Diversamente da quanto si pensa, combattere a difesa della famiglia non comporta, oggi, per forza una sconfitta. Si può anche vincere. Oppure può capitare di conseguire parziali ma comunque significativi successi. Ne sanno qualcosa di pro family ungheresi in quali, nei giorni scorsi, hanno fatto fare una retromarcia nientemeno che ad un colosso come la Coca-Cola, già pronta a lanciare una micidiale campagna Lgbt.
Sì, perché in occasione del Sziget Festival 2019 – una kermesse musicale che si tiene sulla Óbudai-sziget a Budapest, in Ungheria appunto, e che quest’anno ha avuto luogo dal 7 al 13 agosto scorso – la casa produttrice della più famosa bevanda del pianeta aveva già pronta una serie di manifesti con immagini di coppie omosessuali innamorate ed incorniciate con l’immancabile slogan obamiano «Love is love». Una vera e propria opera di propaganda arcobaleno rispetto alla quale molti ungheresi hanno manifestato dissenso.

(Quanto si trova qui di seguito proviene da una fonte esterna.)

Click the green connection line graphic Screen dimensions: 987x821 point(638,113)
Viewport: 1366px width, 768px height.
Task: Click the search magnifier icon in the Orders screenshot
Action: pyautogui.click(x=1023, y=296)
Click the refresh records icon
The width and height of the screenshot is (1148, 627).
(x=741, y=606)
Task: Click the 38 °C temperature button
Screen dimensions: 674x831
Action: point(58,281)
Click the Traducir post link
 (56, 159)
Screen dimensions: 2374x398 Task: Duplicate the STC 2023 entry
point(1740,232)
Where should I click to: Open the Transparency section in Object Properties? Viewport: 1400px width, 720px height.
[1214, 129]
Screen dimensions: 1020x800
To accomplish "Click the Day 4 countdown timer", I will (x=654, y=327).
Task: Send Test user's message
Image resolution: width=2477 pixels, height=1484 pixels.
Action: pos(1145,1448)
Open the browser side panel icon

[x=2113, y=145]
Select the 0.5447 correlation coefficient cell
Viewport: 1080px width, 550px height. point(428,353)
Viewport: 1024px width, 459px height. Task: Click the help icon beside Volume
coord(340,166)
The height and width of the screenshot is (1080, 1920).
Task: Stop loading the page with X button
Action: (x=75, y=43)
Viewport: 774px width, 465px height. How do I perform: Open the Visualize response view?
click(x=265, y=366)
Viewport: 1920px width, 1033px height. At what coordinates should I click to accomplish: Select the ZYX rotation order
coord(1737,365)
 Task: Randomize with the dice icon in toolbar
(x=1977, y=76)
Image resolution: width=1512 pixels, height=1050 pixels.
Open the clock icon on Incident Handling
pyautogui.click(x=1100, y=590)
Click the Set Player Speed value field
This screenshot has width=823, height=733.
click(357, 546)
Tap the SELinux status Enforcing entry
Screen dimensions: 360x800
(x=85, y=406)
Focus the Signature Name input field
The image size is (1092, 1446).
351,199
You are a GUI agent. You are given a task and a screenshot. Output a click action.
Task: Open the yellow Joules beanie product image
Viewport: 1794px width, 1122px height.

Basti pensare che in pochi giorni la petizione di protesta promossa da CitizenGo ha totalizzato e superato le 41.000 adesioni. Un boom, non c’è che dire. Ma non finisce qui. Infatti anche il mondo politico ungherese ha alzato la voce. Lo ha fatto in particolare Boldog István, vicepresidente di Fidesz, il partito politico del primo ministro ungherese Viktor Orbán, il quale il 4 agosto, su Facebook, ha esortato al boicottaggio della Coca-Cola finché «i suoi manifesti provocatori non verranno rimossi dall’Ungheria».
Alcuni cittadini hanno anche organizzato una manifestazione di protesta direttamente a Dunaharaszti, cittadina di poco meno di 20.000 anime nella provincia di Pest, Ungheria settentrionale, dove ha sede lo stabilimento ungherese della multinazionale. Morale: la Coca-Cola ha fatto un passo indietro sostituendo i manifesti che aveva inizialmente programmato con altri, nei quali compare comunque lo slogan «Love is love» ma senza l’immagine di alcuna coppia omosessuale o lesbica.
I pro family hanno dunque raggiunto quella che loro stessi, con realismo, hanno definito una «vittoria parziale»: parziale perché, come detto, essa si è concretizzata non nella rimozione di manifesti propagandistici Lgbt ma solo in una loro rimodulazione in versione più moderata degli stessi; vittoria, perché ad aver fatto un passo indietro non è stata un’associazione o una realtà di poco conto, ma un colosso che vanta il marchio più celebre e costoso del pianeta e il cui patrimonio ammonta a svariate decine di miliardi di dollari.
Oltretutto, si tratta di un gigante, la Coca-Cola, che non da oggi finanzia campagne pubblicitarie ostili, o quanto meno non certo favorevoli, alla famiglia. Gli studiosi di comunicazione possono infatti ricordare come negli anni ‘50 del secolo scorso vi fu una singolare corrispondenza tra l’inizio del calo demografico statunitense – con i nuclei familiari numerosi del Dopoguerra che iniziavano a cedere la scena a quelli con al massimo due figli -, e le campagne pubblicitarie di allora della celebre bevanda dolce e gasata, che presero a ritrarre coppie con al massimo due figli.
Rammentando questo non si vuole, si badi, addossare alle sole pubblicità – di allora come di oggi – la responsabilità di cambiamenti o stravolgimenti culturali che hanno evidentemente molteplici cause. Tuttavia, considerando questo e il già ricordato ed immenso potere economico della Coca-Cola, non si può che considerare «vittoria parziale» dei pro family ungheresi come un traguardo comunque importante e significativo. Che testimonia che chi lotta può perdere, ma anche ottenere insperati successi. Mentre invece chi si arrende, o crede una sfida impossibile, ha già perso in partenza.